Poetry, Prose and Passion: Cornerstones of the new Linda Munk Graduate Futures Scholarship

July 13, 2020 by Sean McNeely - A&S News

Professor Emerita Linda Munk, whose original thinking, fierce individuality and demand for commitment inspired a love for writing and poetry in thousands of students, will once again support the next generation of literary scholars.

Her children, Anthony Munk, Nina Munk, and Marc-David Munk, have generously established the Professor Linda Munk Graduate Futures Scholarship in the Department of English in the Faculty of Arts & Science to honour their mother, who died from melanoma in 2013 at age 75.

“U of T's Department of English is the perfect place to recognize our mother,” says Marc-David Munk. “If you think about the number of years she spent in the department, either as a student or a teacher, it was really a second home to her.”

With the first recipient expected to be named in the spring of 2021, the scholarship will be awarded to a full-time graduate student, addressing “the department’s need to remain competitive in recruiting students into the MA and PhD Programs,” says Professor Paul Stevens, chair of the Department of English.

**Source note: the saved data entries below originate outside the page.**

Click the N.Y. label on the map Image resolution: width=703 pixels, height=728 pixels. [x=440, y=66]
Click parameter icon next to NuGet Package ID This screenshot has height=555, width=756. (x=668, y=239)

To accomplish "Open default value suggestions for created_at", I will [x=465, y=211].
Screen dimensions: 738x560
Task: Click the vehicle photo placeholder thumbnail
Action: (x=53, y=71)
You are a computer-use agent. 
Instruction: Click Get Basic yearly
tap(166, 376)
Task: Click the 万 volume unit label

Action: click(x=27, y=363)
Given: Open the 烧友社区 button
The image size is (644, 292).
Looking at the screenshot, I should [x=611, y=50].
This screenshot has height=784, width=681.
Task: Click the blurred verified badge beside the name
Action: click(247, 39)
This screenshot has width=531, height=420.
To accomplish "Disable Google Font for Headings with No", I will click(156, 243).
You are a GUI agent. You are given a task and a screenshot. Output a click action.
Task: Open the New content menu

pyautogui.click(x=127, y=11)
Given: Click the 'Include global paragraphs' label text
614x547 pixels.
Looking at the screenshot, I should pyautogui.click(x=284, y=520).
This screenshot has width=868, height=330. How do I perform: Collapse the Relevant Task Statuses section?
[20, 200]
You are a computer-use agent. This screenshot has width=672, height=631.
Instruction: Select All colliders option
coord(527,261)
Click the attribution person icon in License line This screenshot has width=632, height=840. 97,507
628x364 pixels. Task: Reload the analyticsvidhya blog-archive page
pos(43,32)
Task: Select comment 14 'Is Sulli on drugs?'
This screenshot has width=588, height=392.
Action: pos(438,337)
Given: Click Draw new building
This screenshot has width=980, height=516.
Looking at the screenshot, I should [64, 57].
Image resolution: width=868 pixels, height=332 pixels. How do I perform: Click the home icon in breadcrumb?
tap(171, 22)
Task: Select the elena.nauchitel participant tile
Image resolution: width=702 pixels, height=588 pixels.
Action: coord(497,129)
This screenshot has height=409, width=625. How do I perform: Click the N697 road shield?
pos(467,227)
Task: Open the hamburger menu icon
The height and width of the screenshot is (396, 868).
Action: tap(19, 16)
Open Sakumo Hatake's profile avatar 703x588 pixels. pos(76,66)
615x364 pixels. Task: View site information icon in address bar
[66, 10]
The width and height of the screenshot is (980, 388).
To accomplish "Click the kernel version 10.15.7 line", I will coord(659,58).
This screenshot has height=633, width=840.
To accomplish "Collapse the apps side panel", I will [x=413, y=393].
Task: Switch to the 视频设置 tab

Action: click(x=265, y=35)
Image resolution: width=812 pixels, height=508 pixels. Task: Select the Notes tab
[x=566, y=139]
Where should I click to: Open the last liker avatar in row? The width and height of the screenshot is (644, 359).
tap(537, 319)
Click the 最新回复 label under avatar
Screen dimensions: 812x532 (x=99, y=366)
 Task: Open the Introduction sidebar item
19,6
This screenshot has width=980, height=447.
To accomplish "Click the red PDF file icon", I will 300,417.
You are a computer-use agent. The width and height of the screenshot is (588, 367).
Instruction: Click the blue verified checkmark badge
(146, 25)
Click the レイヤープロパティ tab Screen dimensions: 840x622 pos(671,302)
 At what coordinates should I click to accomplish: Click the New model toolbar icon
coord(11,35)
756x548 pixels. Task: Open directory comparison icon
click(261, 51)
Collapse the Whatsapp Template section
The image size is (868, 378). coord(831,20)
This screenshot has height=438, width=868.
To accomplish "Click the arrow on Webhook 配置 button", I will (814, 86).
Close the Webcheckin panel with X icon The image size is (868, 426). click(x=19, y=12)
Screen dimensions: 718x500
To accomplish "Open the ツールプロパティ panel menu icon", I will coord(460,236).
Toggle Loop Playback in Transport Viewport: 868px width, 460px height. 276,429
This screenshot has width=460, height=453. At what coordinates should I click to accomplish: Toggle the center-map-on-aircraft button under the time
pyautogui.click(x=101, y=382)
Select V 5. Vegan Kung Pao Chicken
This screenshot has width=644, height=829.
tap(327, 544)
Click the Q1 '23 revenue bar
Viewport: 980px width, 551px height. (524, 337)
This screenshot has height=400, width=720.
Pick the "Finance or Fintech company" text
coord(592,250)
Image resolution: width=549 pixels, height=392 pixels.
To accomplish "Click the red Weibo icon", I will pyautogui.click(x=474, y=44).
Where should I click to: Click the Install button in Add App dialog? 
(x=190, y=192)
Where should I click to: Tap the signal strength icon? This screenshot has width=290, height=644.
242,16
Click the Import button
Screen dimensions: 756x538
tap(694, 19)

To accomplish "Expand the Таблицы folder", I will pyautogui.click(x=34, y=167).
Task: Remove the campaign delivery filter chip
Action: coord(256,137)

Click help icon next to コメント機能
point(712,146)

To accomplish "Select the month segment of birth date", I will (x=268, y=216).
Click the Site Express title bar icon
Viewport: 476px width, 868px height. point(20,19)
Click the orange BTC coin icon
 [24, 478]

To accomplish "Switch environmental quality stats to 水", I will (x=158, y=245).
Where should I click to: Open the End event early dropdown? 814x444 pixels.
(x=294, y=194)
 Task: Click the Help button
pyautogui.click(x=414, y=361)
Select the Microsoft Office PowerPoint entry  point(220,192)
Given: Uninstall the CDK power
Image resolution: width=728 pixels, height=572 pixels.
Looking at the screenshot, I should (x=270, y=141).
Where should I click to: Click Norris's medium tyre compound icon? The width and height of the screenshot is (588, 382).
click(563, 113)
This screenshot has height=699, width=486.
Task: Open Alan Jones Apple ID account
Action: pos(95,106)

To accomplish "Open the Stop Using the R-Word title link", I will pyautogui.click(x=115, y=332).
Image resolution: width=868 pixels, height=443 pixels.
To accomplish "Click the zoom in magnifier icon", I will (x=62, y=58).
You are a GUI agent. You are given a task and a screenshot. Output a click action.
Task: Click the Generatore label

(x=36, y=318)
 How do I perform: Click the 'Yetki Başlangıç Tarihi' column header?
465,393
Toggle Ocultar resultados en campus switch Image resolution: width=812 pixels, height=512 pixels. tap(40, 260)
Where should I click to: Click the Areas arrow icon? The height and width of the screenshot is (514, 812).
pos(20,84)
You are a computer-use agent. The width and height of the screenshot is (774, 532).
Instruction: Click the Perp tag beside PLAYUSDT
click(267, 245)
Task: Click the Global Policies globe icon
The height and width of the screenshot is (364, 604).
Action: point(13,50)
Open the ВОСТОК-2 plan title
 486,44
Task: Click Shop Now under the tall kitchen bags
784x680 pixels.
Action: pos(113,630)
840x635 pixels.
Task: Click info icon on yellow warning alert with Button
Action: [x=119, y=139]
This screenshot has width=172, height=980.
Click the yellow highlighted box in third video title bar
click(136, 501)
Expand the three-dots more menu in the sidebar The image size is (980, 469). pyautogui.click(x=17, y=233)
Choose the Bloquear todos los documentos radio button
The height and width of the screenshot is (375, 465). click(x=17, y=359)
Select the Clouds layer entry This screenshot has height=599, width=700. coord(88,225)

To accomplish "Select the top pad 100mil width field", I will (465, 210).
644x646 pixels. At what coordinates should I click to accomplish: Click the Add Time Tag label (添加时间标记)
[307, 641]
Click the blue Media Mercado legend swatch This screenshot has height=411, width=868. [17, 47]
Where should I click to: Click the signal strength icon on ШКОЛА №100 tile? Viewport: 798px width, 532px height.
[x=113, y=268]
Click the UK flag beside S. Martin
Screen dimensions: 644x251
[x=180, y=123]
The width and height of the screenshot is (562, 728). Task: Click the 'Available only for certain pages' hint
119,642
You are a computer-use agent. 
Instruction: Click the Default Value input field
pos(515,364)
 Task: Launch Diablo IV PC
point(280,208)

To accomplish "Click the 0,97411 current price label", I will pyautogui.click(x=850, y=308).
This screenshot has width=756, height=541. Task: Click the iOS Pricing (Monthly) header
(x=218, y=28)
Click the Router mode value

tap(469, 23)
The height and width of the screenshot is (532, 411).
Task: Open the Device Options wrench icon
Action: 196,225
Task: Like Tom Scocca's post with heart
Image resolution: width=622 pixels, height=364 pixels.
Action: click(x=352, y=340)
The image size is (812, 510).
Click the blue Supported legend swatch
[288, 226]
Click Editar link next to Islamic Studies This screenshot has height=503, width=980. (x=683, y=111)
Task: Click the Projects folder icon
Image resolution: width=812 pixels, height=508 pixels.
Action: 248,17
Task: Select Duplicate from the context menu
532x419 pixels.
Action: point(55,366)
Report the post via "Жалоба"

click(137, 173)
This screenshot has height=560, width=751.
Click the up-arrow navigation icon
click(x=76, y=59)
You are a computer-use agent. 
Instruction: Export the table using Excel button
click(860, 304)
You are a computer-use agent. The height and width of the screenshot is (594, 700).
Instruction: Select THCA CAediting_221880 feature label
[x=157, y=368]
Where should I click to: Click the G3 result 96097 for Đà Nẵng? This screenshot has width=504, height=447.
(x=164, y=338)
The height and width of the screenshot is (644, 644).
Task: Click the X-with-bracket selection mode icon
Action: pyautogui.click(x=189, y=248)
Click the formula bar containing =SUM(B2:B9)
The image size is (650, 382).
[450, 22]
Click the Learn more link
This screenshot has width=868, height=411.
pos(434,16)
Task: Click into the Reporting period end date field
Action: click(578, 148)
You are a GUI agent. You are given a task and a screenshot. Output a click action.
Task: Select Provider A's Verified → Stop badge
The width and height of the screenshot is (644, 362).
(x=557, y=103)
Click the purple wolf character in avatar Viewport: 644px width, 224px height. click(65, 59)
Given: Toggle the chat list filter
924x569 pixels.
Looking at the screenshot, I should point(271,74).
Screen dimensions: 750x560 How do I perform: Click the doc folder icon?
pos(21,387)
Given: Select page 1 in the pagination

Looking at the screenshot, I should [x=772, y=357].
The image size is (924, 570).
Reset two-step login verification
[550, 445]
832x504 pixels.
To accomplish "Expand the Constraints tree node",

Through generous donations from all three children, as well as contributions from the Faculty of Arts & Science and the Department of English, a $500,000 endowment has been created. The resulting $20,000 annual scholarship will be one of the largest in Canada for English master of arts students.

“All too often, highly qualified prospective students are lured away by superior offers of financial support from other institutions,” says Stevens. “Now, our drive for master of arts scholarships has been strengthened with this magnificent gift from the children of Professor Munk who will make a real difference in the lives of a new wave of literary students.”

Professor Emeritus Linda Munk sitting with a large group of friends laughing.
Before returning to Canada to pursue her PhD, Linda Munk, laughing here with friends in Switzerland in 1970, spent more than a decade in Europe.

Born in 1937, Linda Munk (née Gutterson) began her undergraduate studies at U of T’s University College in the fall of 1956, newly married to Peter Munk. He would go on to become a businessman, philanthropist and longtime U of T supporter, who, with his second wife, Melanie, would underwrite the Munk School of Global Affairs & Public Policy. For her part, Munk turned her back on her prescribed life; divorced after 14 years of marriage, she set out on a new path.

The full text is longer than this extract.